Saved entries:

++++++++++

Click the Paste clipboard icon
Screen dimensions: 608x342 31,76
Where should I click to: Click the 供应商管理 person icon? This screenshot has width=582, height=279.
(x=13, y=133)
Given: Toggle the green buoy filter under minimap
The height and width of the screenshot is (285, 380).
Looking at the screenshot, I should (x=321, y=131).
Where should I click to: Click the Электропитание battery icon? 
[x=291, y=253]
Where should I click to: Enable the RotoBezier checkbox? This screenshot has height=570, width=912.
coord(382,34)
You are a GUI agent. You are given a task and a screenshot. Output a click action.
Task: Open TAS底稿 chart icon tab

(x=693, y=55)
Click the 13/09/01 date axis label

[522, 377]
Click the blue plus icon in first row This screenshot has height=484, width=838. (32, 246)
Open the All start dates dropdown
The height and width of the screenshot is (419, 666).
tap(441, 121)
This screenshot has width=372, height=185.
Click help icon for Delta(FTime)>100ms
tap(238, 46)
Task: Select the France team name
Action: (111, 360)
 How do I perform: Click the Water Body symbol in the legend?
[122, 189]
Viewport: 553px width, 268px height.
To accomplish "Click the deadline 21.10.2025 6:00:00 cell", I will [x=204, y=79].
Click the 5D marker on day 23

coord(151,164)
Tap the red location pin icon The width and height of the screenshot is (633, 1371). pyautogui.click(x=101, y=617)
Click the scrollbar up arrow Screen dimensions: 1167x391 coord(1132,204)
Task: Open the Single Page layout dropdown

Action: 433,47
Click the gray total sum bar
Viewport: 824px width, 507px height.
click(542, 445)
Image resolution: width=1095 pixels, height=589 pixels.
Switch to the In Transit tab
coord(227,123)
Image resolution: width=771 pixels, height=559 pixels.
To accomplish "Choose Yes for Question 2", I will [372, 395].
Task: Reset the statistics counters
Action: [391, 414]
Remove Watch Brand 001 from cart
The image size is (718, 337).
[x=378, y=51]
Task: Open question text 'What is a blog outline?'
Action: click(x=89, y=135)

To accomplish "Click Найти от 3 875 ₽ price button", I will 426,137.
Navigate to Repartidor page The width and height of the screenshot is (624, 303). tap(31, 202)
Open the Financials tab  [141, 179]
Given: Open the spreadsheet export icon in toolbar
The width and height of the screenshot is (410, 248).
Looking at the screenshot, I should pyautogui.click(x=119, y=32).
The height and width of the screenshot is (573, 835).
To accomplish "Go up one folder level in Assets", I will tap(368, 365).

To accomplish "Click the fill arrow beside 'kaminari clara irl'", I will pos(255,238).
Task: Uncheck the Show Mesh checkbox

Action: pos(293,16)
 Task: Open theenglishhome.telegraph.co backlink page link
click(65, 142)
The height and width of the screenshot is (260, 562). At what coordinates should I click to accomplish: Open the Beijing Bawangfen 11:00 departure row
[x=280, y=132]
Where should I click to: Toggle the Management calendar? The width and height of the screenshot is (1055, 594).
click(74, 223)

++++++++++

Print each entry exactly as it was written.

» **RESPONSE TO THE TASK**:
Click the Paste clipboard icon
Screen dimensions: 608x342 31,76
Where should I click to: Click the 供应商管理 person icon? This screenshot has width=582, height=279.
(x=13, y=133)
Given: Toggle the green buoy filter under minimap
The height and width of the screenshot is (285, 380).
Looking at the screenshot, I should (x=321, y=131).
Where should I click to: Click the Электропитание battery icon? 
[x=291, y=253]
Where should I click to: Enable the RotoBezier checkbox? This screenshot has height=570, width=912.
coord(382,34)
You are a GUI agent. You are given a task and a screenshot. Output a click action.
Task: Open TAS底稿 chart icon tab

(x=693, y=55)
Click the 13/09/01 date axis label

[522, 377]
Click the blue plus icon in first row This screenshot has height=484, width=838. (32, 246)
Open the All start dates dropdown
The height and width of the screenshot is (419, 666).
tap(441, 121)
This screenshot has width=372, height=185.
Click help icon for Delta(FTime)>100ms
tap(238, 46)
Task: Select the France team name
Action: (111, 360)
 How do I perform: Click the Water Body symbol in the legend?
[122, 189]
Viewport: 553px width, 268px height.
To accomplish "Click the deadline 21.10.2025 6:00:00 cell", I will [x=204, y=79].
Click the 5D marker on day 23

coord(151,164)
Tap the red location pin icon The width and height of the screenshot is (633, 1371). pyautogui.click(x=101, y=617)
Click the scrollbar up arrow Screen dimensions: 1167x391 coord(1132,204)
Task: Open the Single Page layout dropdown

Action: 433,47
Click the gray total sum bar
Viewport: 824px width, 507px height.
click(542, 445)
Image resolution: width=1095 pixels, height=589 pixels.
Switch to the In Transit tab
coord(227,123)
Image resolution: width=771 pixels, height=559 pixels.
To accomplish "Choose Yes for Question 2", I will [372, 395].
Task: Reset the statistics counters
Action: [391, 414]
Remove Watch Brand 001 from cart
The image size is (718, 337).
[x=378, y=51]
Task: Open question text 'What is a blog outline?'
Action: click(x=89, y=135)

To accomplish "Click Найти от 3 875 ₽ price button", I will 426,137.
Navigate to Repartidor page The width and height of the screenshot is (624, 303). tap(31, 202)
Open the Financials tab  [141, 179]
Given: Open the spreadsheet export icon in toolbar
The width and height of the screenshot is (410, 248).
Looking at the screenshot, I should pyautogui.click(x=119, y=32).
The height and width of the screenshot is (573, 835).
To accomplish "Go up one folder level in Assets", I will tap(368, 365).

To accomplish "Click the fill arrow beside 'kaminari clara irl'", I will pos(255,238).
Task: Uncheck the Show Mesh checkbox

Action: pos(293,16)
 Task: Open theenglishhome.telegraph.co backlink page link
click(65, 142)
The height and width of the screenshot is (260, 562). At what coordinates should I click to accomplish: Open the Beijing Bawangfen 11:00 departure row
[x=280, y=132]
Where should I click to: Toggle the Management calendar? The width and height of the screenshot is (1055, 594).
click(74, 223)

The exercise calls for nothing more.